Asher, these still images can't convey the sheer horror of the scenes I witnessed. The constant drumming and firecracker explosions together with the loud frenzied chanting performed before every cut was, at times, incredibly intoxicating.

Still, my constant thought was: how can they allow these young people to do this to themselves?

They are not yet mature enough to understand the nature of what it is they are doing and, in my humble opinion, the self sacrifice should, by all means, be restricted to adults only.
 

Asher Kelman

OPF Owner/Editor-in-Chief
Still, my constant thought was: how can they allow these young people to do this to themselves?

They are not yet mature enough to understand the nature of what it is they are doing and, in my humble opinion, the self sacrifice should, by all means, be restricted to adults only.


Ivan,

I'd like to reserve the term "cult", just for the extremes like this, where folk are hurt or else hurt others.

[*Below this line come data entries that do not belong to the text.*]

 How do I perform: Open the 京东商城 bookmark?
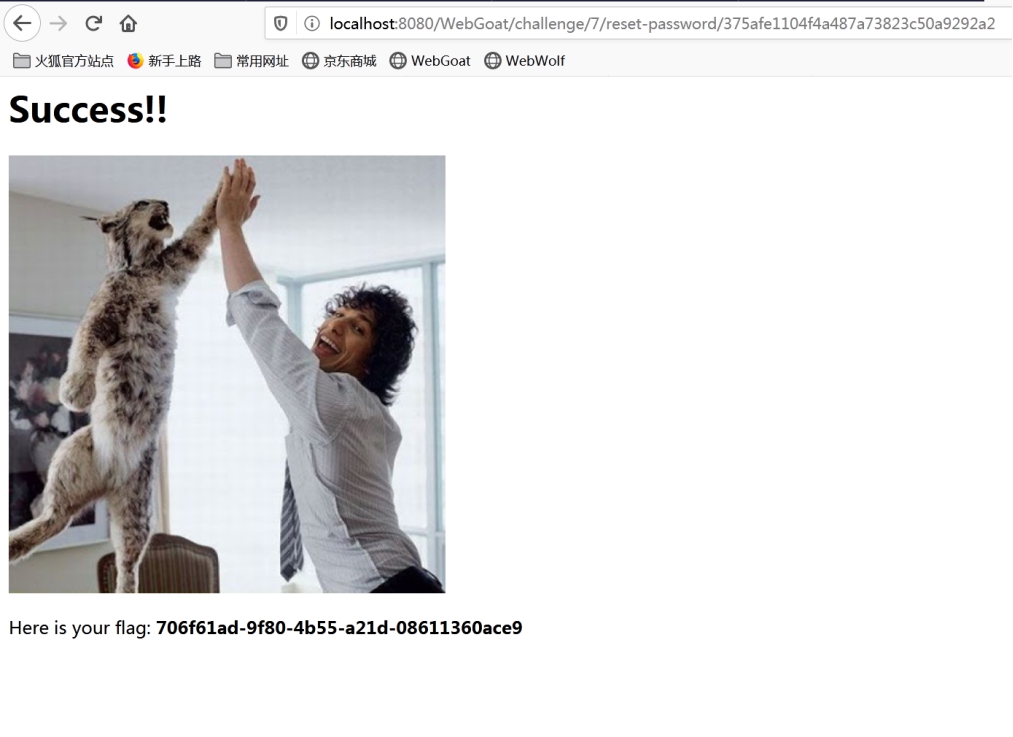339,61
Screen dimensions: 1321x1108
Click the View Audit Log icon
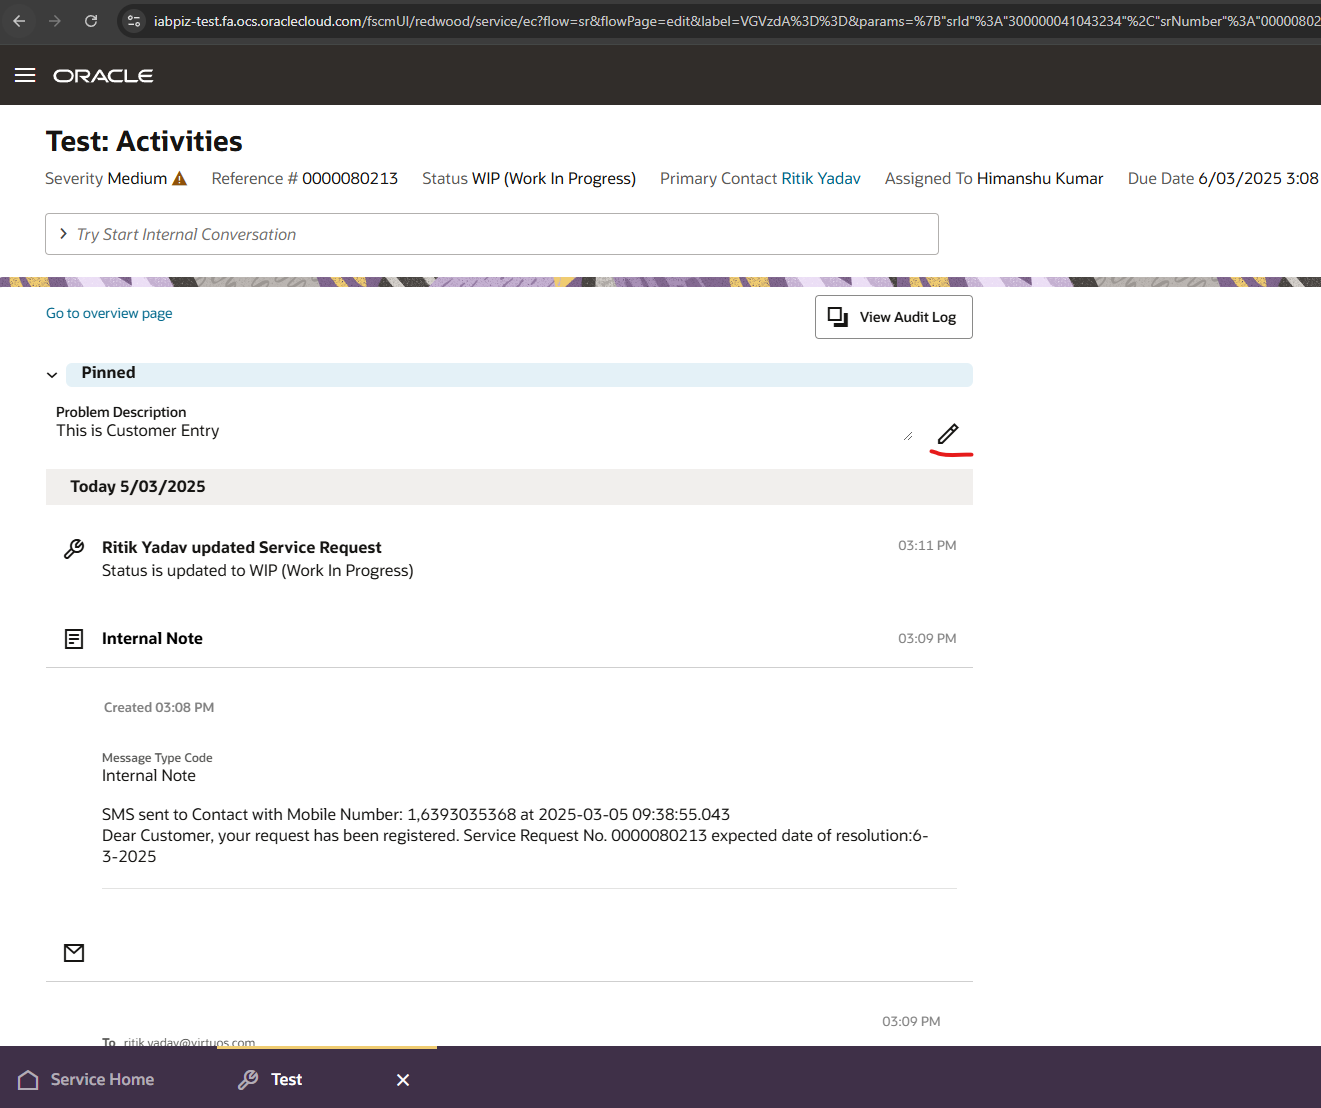[x=837, y=316]
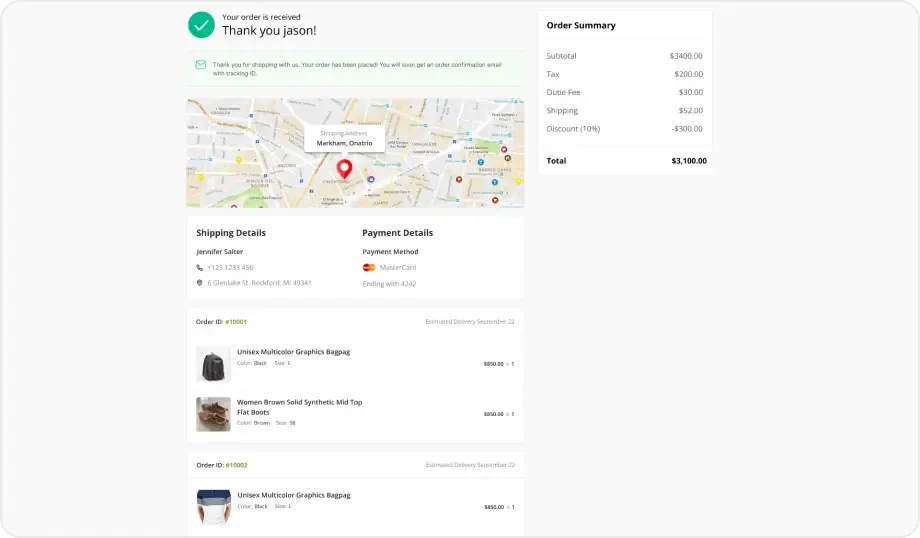Click the Discount (10%) row
Viewport: 920px width, 538px height.
(x=624, y=128)
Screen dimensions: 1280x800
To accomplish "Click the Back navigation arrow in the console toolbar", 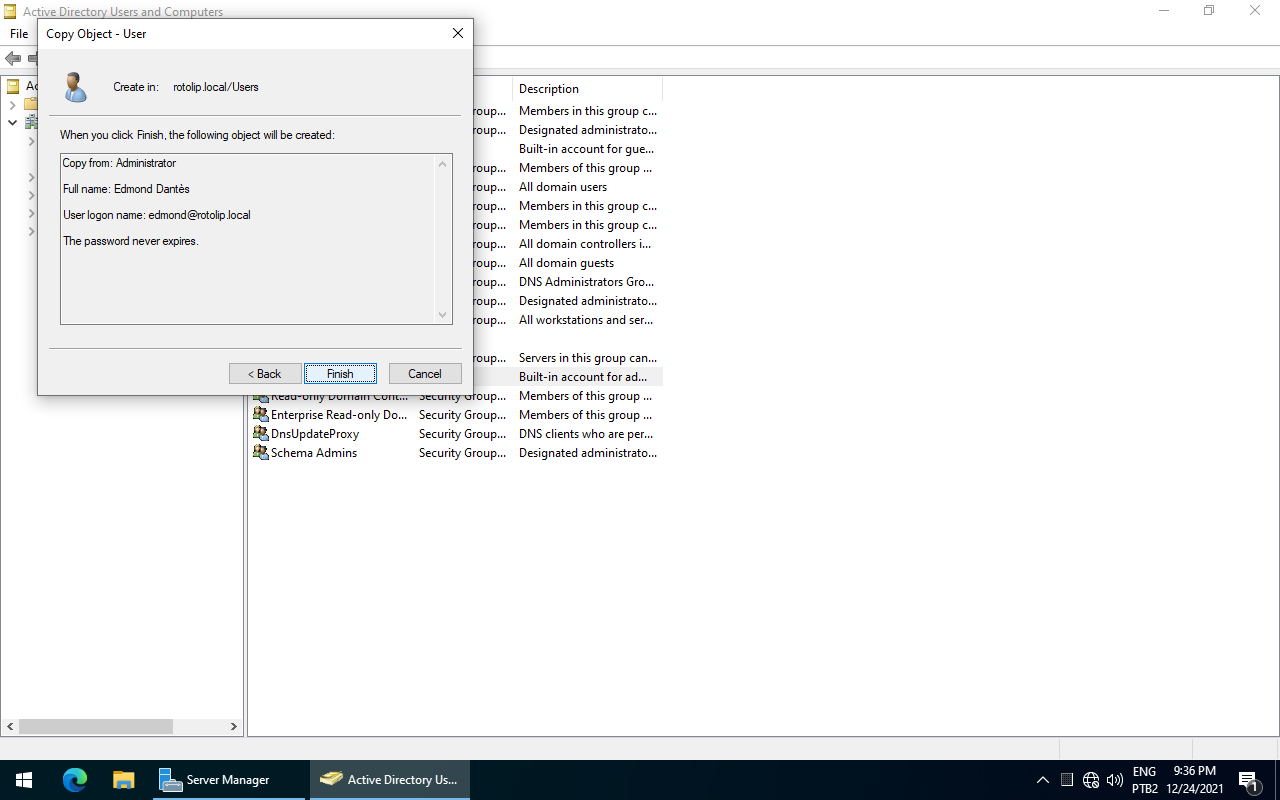I will 13,58.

I see religion as ennobling for many peoples, providing social glue and moral values to look to. I do not think it matters who did what miracles for them when good actions are promoted! But when it advocates and organizes such violence from the upper echelons of a religious way of life, the spell and magical veil of theology just gets blown away and all I see is cruelty that cannot be tolerated! I'd love to see parliaments and courts address such extremes. :)

Asher
 

fahim mohammed

Well-known member
Asher, you forget to mention the Hindu and Buddhist faiths. Thaipusam, as an example of a Hindu festival in parts of SE Asia...and specially in Malaysia, involves piercing of the flesh amongst other practices.

The practice of a Hindu widow throwing herself on the funeral pyre of her deceased husband was only abolished during the times of the British Raj. Whether it has been abolished as a part of the Hindu faith, I don't know.

Self immolation within Hinduism and Buddhism is well know. Witness the monks setting themselves on fire. Besides a political protest, this is something that is condoned by their faith.

Are such practices right or not is something I do not want to get into.